Janie Liggins, a 57-year-old grandmother whose complaint against former Oklahoma Police Officer Daniel Holtzclaw, led to his conviction on rape, broke her silence on Friday.

Detailing her assault in a press conference, Liggins said the former officer pulled her over without cause and forced her to perform oral sex. Liggins told reporters she was so afraid during the incident, she didn’t look at Holtzclaw’s badge because she was scared he would kill her if she knew his name.

Prosecutors argued Holtzclaw targeted low-income Black women with criminal records because he believed they would not speak out. But as Liggins explained, “He picked the wrong lady.”

“I was out there alone and helpless, and in my mind, all I could think was that he was going to shoot me,” Liggins said. “I came forward because I didn’t want to see this happen to no one else.”

Immediately following her assault, Liggins said she went to police, who began investigating Holtzclaw. They uncovered 12 additional victims and ended up charging the former officer with 36 separate crimes ranging from first degree rape and sodomy, to indecent exposure.

Holtzclaw was convicted on 18 of the 36 counts, and a jury recommended he receive 263 years in prison. A judge will formally sentence him on January 21.
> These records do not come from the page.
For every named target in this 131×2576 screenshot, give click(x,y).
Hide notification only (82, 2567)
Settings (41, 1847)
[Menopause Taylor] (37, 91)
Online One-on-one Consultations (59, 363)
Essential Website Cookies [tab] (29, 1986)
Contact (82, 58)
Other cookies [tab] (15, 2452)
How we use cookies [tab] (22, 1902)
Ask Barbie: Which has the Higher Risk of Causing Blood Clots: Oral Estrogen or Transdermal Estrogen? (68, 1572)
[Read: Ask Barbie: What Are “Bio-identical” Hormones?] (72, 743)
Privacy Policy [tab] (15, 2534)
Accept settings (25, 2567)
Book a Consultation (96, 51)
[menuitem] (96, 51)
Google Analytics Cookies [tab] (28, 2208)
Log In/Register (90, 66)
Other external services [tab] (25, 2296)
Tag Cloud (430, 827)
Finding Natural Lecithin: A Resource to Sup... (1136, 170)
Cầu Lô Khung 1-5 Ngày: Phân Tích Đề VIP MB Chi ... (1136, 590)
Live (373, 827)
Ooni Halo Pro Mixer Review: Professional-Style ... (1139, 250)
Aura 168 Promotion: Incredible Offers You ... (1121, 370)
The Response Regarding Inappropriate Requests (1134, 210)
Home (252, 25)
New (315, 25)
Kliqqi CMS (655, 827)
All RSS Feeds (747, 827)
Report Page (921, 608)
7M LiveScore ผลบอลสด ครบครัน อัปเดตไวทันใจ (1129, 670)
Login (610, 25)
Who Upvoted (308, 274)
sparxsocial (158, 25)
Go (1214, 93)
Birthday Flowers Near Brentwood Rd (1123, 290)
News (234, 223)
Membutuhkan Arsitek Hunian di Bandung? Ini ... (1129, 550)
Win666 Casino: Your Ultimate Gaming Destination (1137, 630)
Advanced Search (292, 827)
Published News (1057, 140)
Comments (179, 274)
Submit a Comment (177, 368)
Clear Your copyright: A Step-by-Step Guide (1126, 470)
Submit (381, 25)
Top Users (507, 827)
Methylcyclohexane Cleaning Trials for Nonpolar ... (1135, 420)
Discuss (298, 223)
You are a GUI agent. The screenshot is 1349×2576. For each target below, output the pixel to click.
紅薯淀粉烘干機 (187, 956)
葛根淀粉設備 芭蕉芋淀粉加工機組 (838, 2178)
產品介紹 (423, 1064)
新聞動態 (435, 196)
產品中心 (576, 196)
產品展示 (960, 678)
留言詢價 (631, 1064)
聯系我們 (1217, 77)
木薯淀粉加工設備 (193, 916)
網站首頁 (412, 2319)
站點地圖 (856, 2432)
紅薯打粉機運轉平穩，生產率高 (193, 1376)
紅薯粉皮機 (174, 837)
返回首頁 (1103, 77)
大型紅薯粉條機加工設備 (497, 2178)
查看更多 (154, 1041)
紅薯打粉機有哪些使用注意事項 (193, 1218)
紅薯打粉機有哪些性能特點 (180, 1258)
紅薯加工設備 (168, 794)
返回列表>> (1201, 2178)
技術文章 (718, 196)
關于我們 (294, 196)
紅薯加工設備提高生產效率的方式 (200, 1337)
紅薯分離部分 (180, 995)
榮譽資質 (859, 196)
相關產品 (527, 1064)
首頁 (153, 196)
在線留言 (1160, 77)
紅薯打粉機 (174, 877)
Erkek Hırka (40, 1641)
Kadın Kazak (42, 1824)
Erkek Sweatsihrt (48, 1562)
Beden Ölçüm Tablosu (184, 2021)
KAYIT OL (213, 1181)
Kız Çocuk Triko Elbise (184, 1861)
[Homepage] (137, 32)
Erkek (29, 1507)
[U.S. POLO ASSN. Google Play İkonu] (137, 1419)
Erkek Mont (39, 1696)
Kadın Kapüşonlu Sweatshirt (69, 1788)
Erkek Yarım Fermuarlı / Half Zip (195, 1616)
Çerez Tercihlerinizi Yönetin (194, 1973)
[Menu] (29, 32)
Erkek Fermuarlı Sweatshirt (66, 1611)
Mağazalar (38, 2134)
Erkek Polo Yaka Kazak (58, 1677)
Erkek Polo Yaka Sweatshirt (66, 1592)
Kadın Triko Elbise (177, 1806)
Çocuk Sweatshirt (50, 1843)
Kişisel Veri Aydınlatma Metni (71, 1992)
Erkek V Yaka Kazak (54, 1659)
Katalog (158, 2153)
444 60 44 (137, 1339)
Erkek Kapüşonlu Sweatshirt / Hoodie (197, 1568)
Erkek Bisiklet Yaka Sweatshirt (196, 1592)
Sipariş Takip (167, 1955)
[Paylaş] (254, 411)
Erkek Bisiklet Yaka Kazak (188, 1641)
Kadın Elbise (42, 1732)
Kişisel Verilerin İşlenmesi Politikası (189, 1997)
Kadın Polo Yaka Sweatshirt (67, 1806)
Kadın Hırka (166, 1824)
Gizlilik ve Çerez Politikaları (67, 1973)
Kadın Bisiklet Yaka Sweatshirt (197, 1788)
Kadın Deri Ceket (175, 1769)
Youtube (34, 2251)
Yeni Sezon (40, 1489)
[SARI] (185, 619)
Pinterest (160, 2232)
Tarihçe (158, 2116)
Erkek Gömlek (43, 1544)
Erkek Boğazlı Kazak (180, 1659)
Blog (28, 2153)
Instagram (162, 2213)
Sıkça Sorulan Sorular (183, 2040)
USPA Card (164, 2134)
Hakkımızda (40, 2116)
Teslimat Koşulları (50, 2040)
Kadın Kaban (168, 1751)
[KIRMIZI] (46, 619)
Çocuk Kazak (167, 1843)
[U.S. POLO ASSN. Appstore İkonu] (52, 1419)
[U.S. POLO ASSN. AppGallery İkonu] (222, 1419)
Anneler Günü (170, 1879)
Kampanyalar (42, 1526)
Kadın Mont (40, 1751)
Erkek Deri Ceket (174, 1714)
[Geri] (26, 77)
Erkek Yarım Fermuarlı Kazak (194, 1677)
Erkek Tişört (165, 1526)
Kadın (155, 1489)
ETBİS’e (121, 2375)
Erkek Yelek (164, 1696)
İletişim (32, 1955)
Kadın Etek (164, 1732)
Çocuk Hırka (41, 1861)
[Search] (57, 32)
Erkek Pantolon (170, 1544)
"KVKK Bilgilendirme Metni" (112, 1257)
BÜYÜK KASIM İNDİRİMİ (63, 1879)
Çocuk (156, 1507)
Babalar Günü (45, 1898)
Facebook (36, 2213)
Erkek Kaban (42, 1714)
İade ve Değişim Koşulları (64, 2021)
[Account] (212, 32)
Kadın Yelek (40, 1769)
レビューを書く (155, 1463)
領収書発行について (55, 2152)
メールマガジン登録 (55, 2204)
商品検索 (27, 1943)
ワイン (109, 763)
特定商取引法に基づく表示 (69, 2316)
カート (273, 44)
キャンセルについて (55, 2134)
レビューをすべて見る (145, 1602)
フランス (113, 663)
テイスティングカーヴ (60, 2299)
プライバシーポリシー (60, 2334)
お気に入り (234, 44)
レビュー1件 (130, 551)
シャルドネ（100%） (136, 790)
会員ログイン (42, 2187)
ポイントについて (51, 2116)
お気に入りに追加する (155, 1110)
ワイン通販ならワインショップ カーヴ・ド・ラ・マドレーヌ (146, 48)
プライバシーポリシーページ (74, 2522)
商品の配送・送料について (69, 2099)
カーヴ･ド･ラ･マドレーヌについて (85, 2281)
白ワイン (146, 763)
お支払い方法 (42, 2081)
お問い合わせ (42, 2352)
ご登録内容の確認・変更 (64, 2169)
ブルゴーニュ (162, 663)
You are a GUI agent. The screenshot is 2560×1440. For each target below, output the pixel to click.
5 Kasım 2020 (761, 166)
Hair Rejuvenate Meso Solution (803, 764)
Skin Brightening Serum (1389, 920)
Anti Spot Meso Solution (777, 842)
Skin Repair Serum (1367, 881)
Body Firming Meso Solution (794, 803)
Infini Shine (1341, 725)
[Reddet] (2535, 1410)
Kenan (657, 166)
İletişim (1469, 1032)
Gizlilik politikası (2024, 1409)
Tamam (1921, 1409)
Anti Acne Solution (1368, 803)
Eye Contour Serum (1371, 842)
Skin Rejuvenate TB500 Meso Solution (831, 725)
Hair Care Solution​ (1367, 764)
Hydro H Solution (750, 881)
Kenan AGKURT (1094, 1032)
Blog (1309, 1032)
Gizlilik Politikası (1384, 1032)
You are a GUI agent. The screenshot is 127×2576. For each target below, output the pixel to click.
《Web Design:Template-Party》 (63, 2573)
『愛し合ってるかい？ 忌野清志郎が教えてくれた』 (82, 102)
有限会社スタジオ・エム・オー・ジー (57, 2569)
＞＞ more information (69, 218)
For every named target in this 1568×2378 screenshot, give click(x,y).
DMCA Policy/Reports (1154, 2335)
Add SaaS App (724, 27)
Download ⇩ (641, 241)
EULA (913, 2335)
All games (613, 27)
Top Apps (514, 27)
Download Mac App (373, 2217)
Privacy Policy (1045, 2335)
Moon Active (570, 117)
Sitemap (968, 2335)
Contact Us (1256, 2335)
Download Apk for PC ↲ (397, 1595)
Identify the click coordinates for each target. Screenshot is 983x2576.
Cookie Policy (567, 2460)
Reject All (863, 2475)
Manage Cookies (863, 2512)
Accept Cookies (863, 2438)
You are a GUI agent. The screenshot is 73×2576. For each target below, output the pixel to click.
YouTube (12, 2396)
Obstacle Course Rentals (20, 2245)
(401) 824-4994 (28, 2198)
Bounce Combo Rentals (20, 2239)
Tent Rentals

Benjamin Crump, an attorney representing five of the victims, admonished the national media for its lack of coverage around the Holtzclaw trial.

“What is it about these women? What is it about them? Why are they unworthy of national media attention?” he asked. “Where is the disdain? Where is the contempt? Where is the national outcry for their equal justice?”

Echoing the thoughts of many others, Crump said the coverage would have been different if Holtzclaw’s victims were white.

“We’re here to declare Black women’s lives matter too,” Crump added.

One victims’ advocate openly challenged the media, saying, “I appreciate you being here, but where are you going to be tomorrow when more women come forward?”